Mental Detritus: 2012

Sunday, November 11, 2012

Custom Solr token filter factories with arguments

Many of the token filter factories, tokenizer factories, and char filter factories that come bundled with Solr accept parameters from a schema.xml. The documentation for writing your own filters and tokenizers doesn't include any details for how to access these parameters, but it's pretty easy to figure out by inspecting the source code for one of the included factories.

The MappingCharFilterFactory takes a path to a file as a parameter. The Javadoc for the MappingCharFilterFactory shows the declaration to put in schema.xml.

<charFilter class="solr.MappingCharFilterFactory" mapping="mapping.txt"/>

In the source code for the MappingCharFilterFactory we can find the following line.

mapping = args.get("mapping");

Looking through the class hierarchy, all token filter factories, tokenizer factories, and char filter factories are descendants of AbstractAnalysisFactory where args is declared as a protected variable. All you have to do access the parameters passed from schema.xml is access the args map. args can also be accessed via the getArgs() function.

Wednesday, October 31, 2012

Solr 4.0 and the BaseTokenFilterFactory

At work, we're upgrading from an ancient version of Lucene to the shiny new Solr 4.0. Unfortunately, the documentation on the Lucene wiki hasn't quite caught up with the most recent version of the software. I would fix omissions like this as I found them, but the wiki does not seem to accept public edits.

There were three classes in Solr 3.6 for creating custom analyzers. Those classes were the BaseCharFilterFactory, BaseTokenizerFactory, and the BaseTokenFilterFactory. These three classes were in the documented package, org.apache.solr.analysis, through Solr 4.0 ALPHA, but as of the BETA release, they have been moved and renamed.

In Solr 4.0, the new classes are the CharFilterFactory, TokenizerFactory, and TokenFilterFactory. They can be found in the org.apache.lucene.analysis.util package, which is part of Lucene's analyzers-common project

Handy links:

Thanks to comment 7 for pointing this out.

Sunday, August 5, 2012

Close, but no cigar

Anita Sarkeesian is the author of Feminist Frequency, a blog where she writes and makes videos about the portrayal of women in popular culture. She has made a couple of posts analyzing movies using the Bechdel Test. The Bechdel Test first appeared in the comic Dykes to Watch Out For by Alison Bechdel. The test lays out three simple rules as follows. To pass the test, a movie must...

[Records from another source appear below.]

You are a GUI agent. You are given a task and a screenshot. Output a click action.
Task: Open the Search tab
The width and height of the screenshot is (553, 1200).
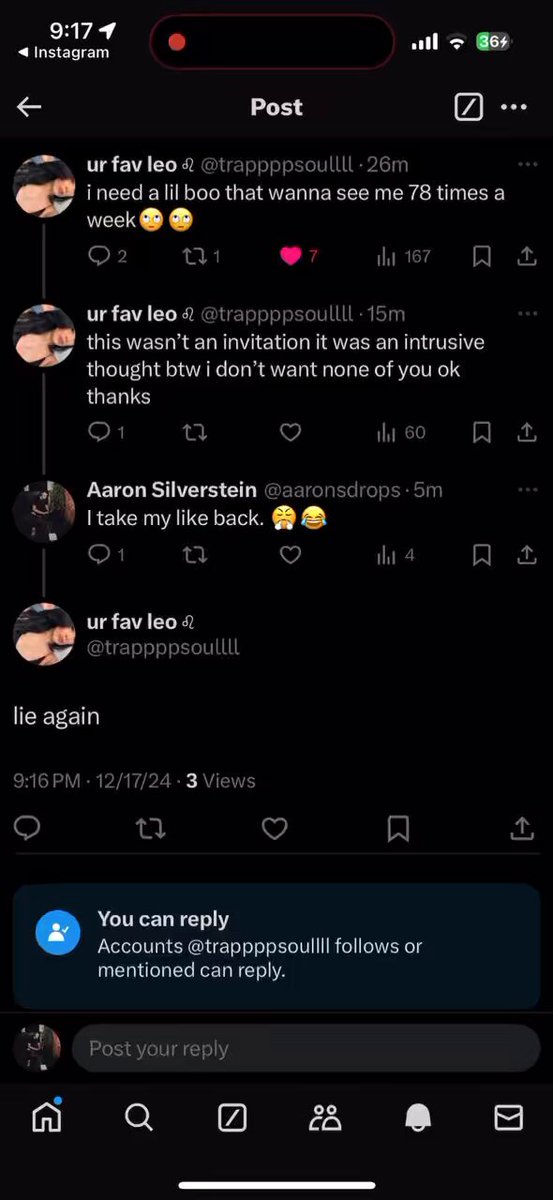[x=139, y=1117]
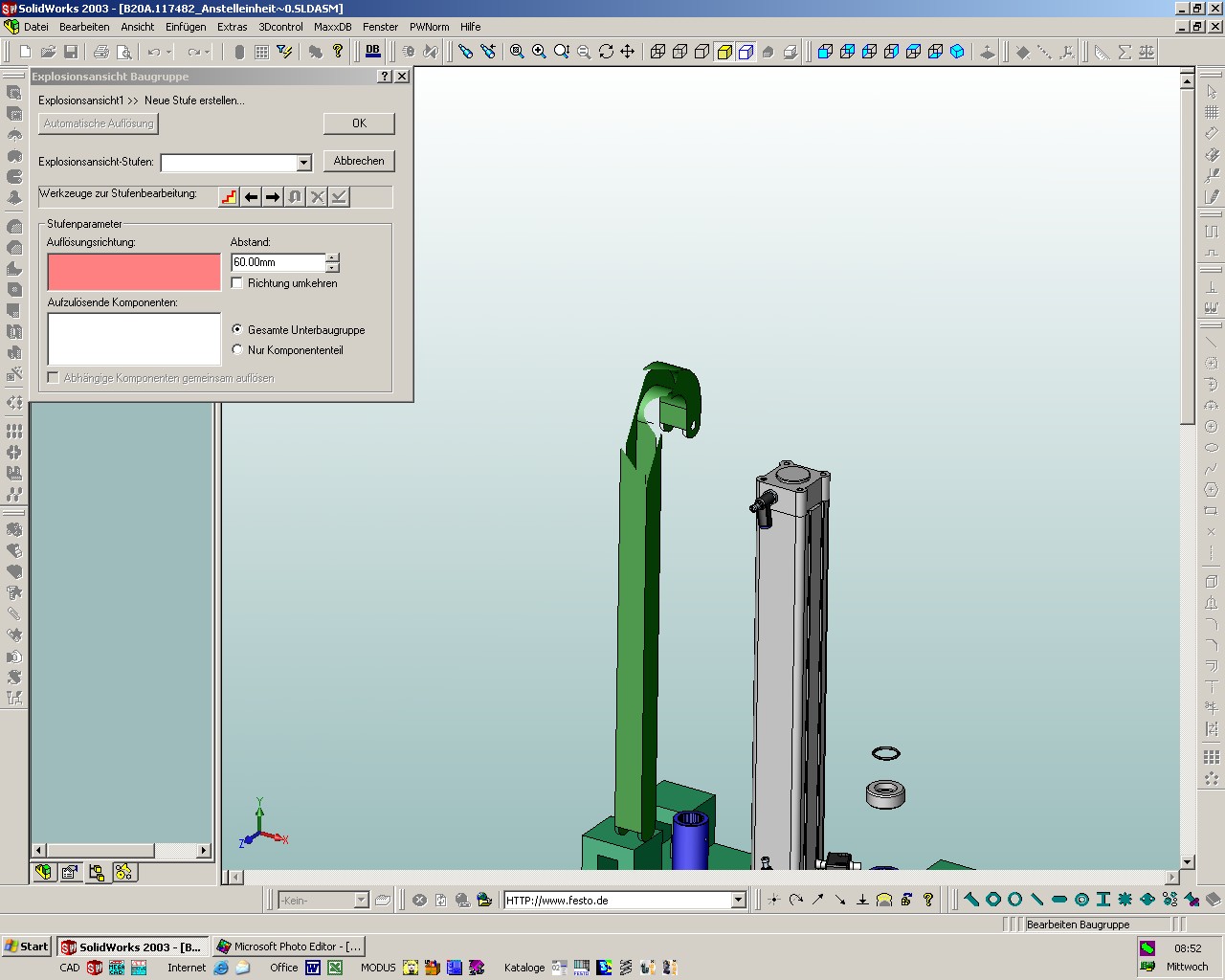The height and width of the screenshot is (980, 1225).
Task: Click the pink Auflösungsrichtung selection box
Action: point(134,272)
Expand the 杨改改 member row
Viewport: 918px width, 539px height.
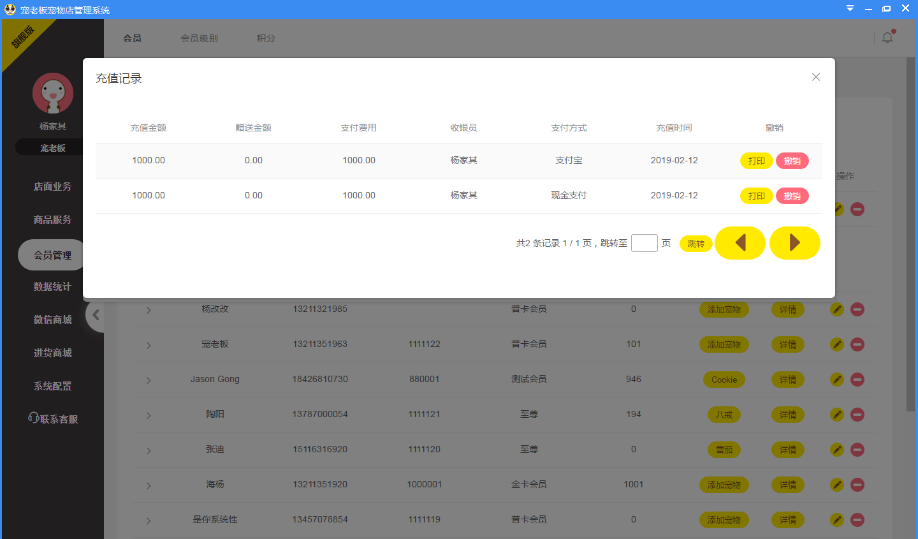click(x=149, y=310)
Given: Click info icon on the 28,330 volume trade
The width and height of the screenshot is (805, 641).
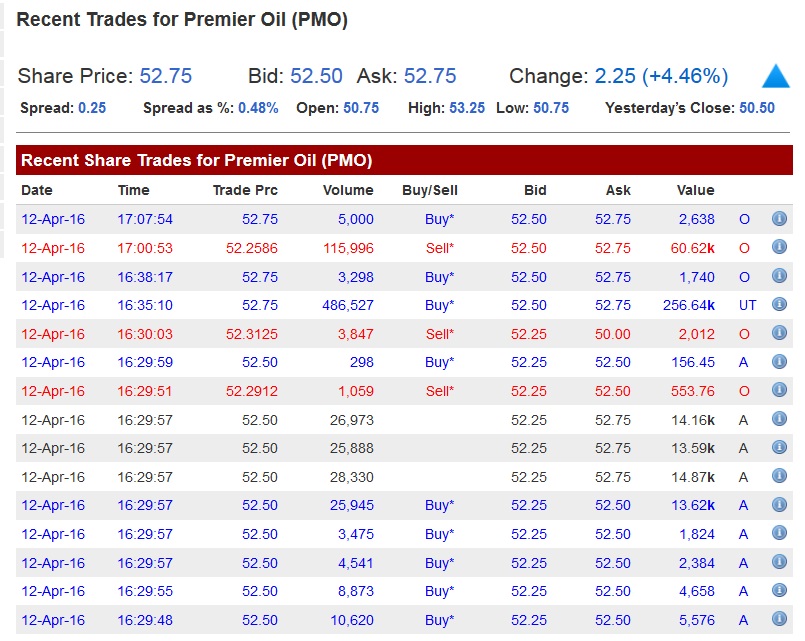Looking at the screenshot, I should (779, 477).
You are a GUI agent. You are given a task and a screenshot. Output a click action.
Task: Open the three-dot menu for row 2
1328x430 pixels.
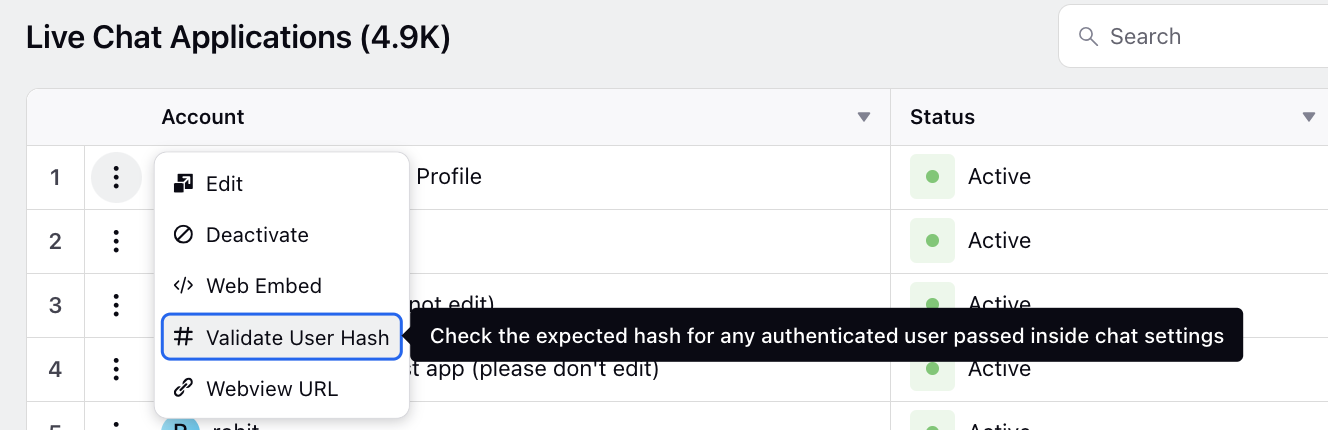tap(116, 241)
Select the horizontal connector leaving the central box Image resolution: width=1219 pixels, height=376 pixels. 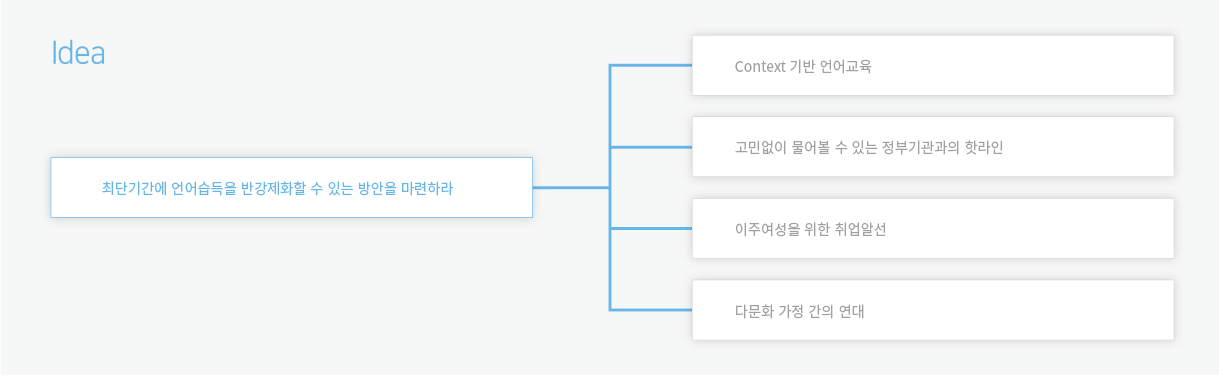pyautogui.click(x=571, y=187)
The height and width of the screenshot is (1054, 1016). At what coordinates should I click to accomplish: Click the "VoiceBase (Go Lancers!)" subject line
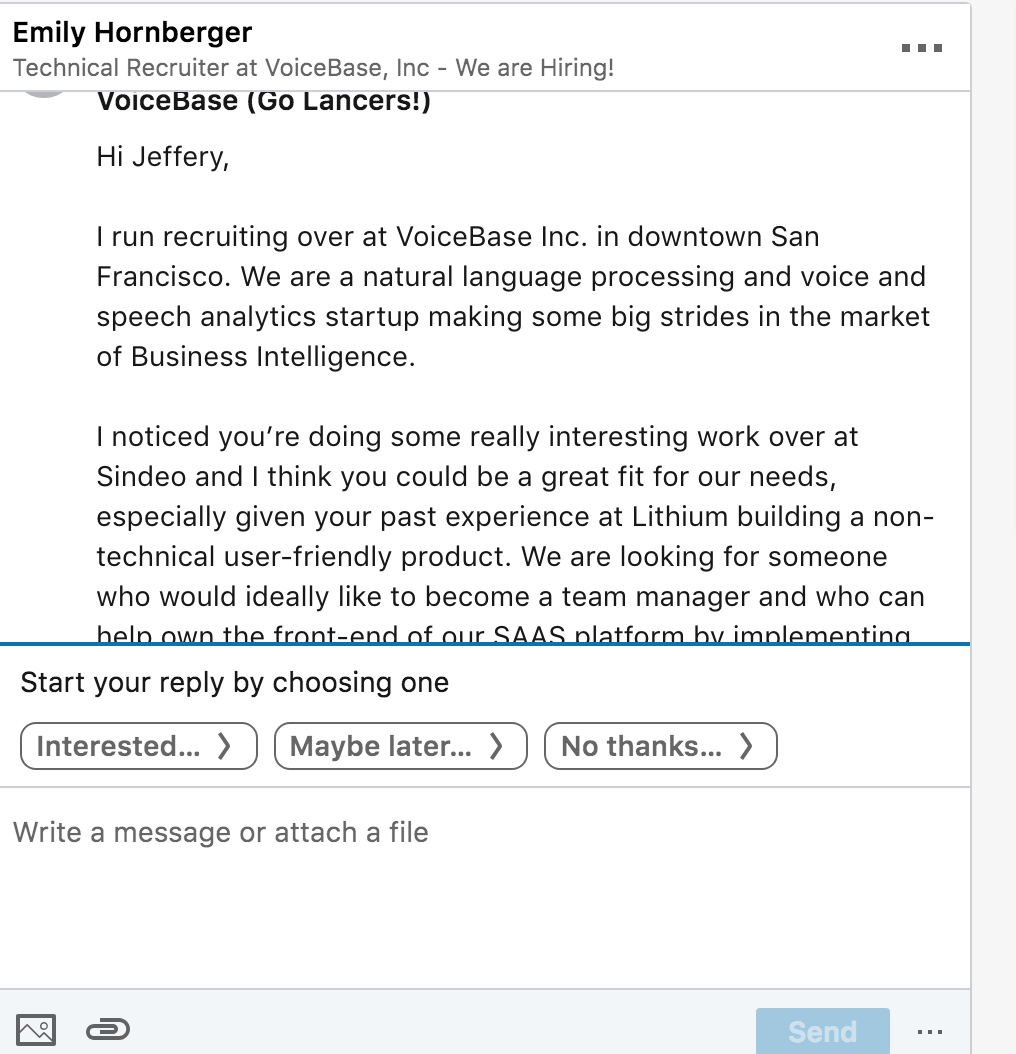[264, 101]
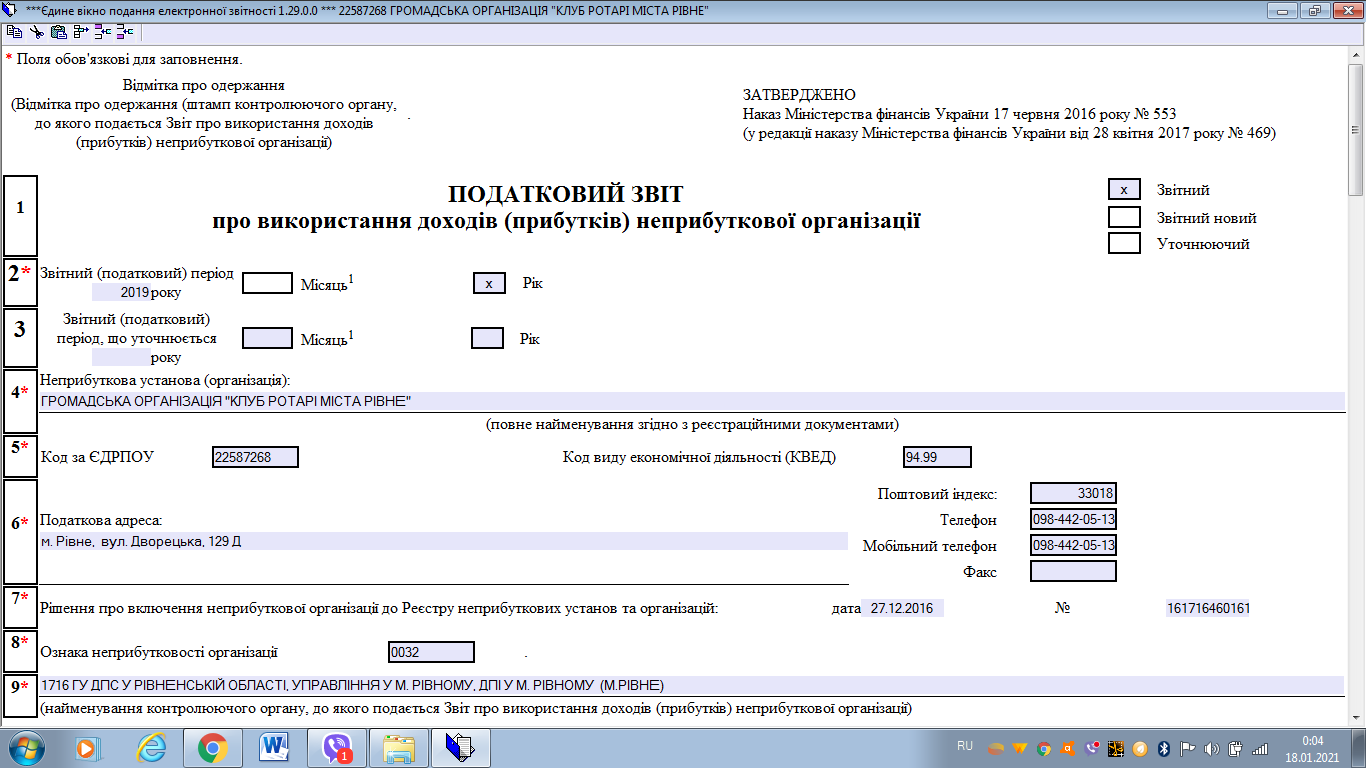Screen dimensions: 1366x768
Task: Click the Ознака неприбутковості field 0032
Action: tap(431, 652)
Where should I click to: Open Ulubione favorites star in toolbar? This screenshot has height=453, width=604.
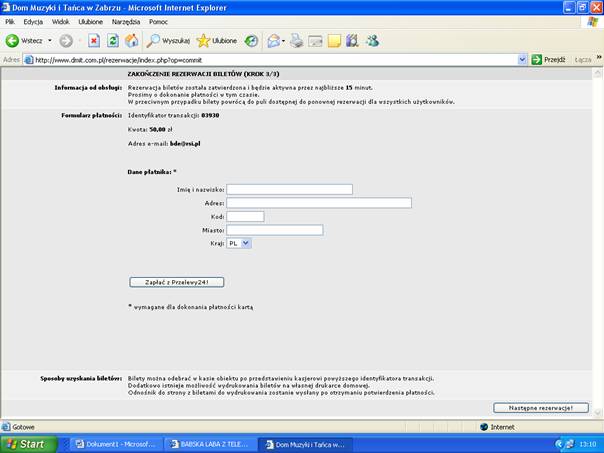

Have two female characters...
Who talk to each other...
About something other than a man.

The good parts

In Sarkeesian's latest post about the Bechdel test, The Oscars and the Bechdel Test, she uses the test on the 2011 Oscar nominees. On the whole, Sarkeesian does a good job of analyzing the movies and applying the test in a sensible manner. For example, she notes that the Bechdel Test was not originally conceived of as a serious metric.

Let’s remember that this was made as a bit of a joke to make fun of the fact that there are so few movies with significant female characters in them. The reason the test has become so important in recent years is because it actually does highlight a serious and ongoing problem within the entertainment industry.

I also agree with her analysis of how application of the Bechdel Test can be useful.

Again, to be clear this test does not gauge the quality of a film, it doesn’t determine whether a film is feminist or not, and it doesn’t even determine whether a film is woman centered. Some pretty awful movies including ones that have stereotypical and/or sexist representations of women might pass the test with flying colours. Where really well made films that I would highly recommend might not.

She goes on to note that the Bechdel Test is most informative used in aggregate when applied to a group of films. Her choice to use the 2011 Oscar nominees is also good, as it lessens the chance of selection bias.

The Rest

Unfortunately, with all the good things she has to say, her post has one major flaw that undermines any conclusions that can be drawn from her analysis.

In response to the Bechdel Test, I’m often asked, well, what about the reverse? “Why isn’t there also a test to determine if two men talk to each other about something other then a woman”. The answer to that is simple, the test is meant to indicate a problem, and there isn’t a problem with a lack of men interacting with one another. The Bechdel test is useful because it can point out an institutional pattern and since there’s no problem with men and men’s stories being underrepresented in films, the reverse test is not useful or relevant.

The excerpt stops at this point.